A triumph for organized labor: Walmart agrees to pay 1 cent/pound more to tomato pickers
The big news last week—and it is very big news—is that Walmart has signed on to the Coalition of Immokalee Workers’ (CIW) Fair Food Program.
Under this program, Walmart agrees to pay Florida tomato pickers one penny more for each pound harvested — and says it will apply that premium to other fresh produce sold by the chain.
A penny a pound may not sound like much, especially since Walmart took in $466 billion in revenue last year.
But it means that workers who are now paid 50 cents for a 32-pound basket will get 82 cents, and their wages can go from $50 to $90 dollars a day.
As Tom Philpott explains in Mother Jones
Late Thursday, CIW netted the biggest fish of all: Walmart, by far the largest private food buyer in the US. A company that muscled its way to the top of the US corporate heap by pinching pennies—squeezing suppliers and its own workers relentlessly—has now agreed to shell out an extra penny per pound for tomatoes.
CIW has shown yet again that scrappy workers, sufficiently organized, can win concessions from even the most ruthless companies.
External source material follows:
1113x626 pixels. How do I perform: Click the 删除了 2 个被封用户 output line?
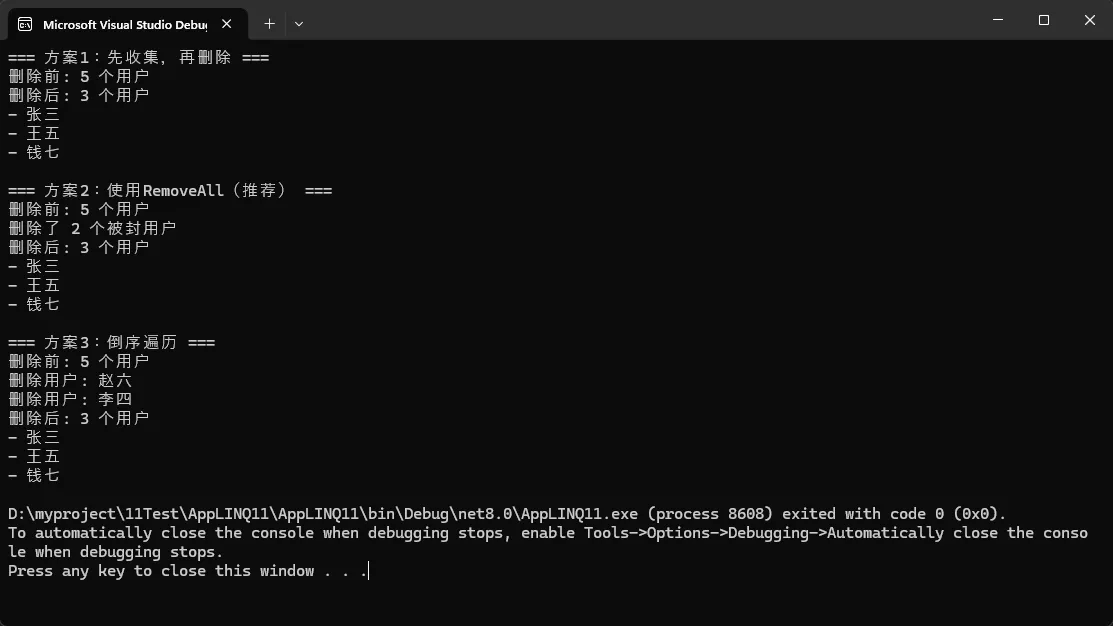pyautogui.click(x=92, y=228)
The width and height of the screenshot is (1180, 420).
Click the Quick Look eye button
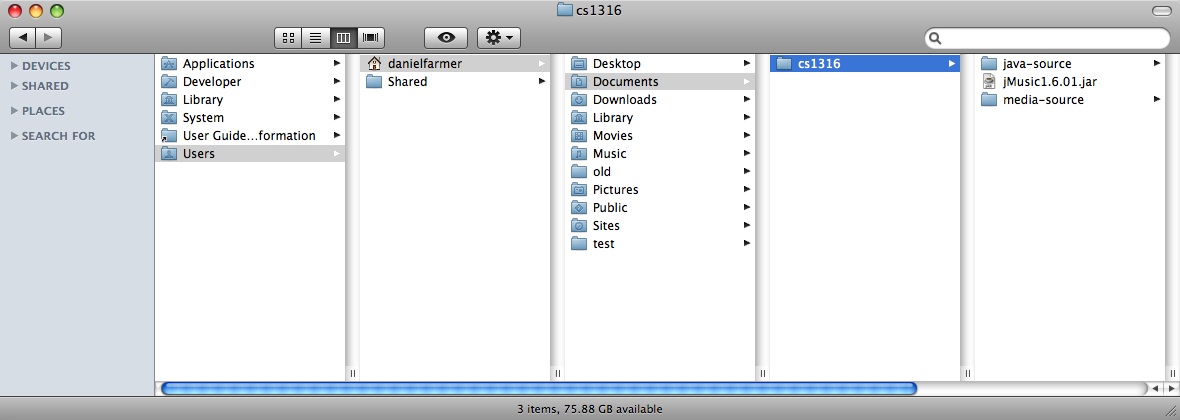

Barry Estabrook, whose book Tomatoland has done so much to bring attention to the CIW’s accomplishments, writes in Civil Eats
The struggle for labor justice in the fields of the United States—and perhaps far beyond—took an historic stride forward yesterday. At a folding table in a metal-clad produce packing shed beside a tomato field in southwestern Florida, two high-ranking executives from the giant retailer Walmart, which sells more groceries than any other company in the world, sat down beside two Mexican farmworkers and signed an agreement to join the Fair Food Program…The implications of the Walmart decision cannot be understated. Enormous pressure will be placed on competing grocery giants to follow Walmart’s lead.
Good work, CIW.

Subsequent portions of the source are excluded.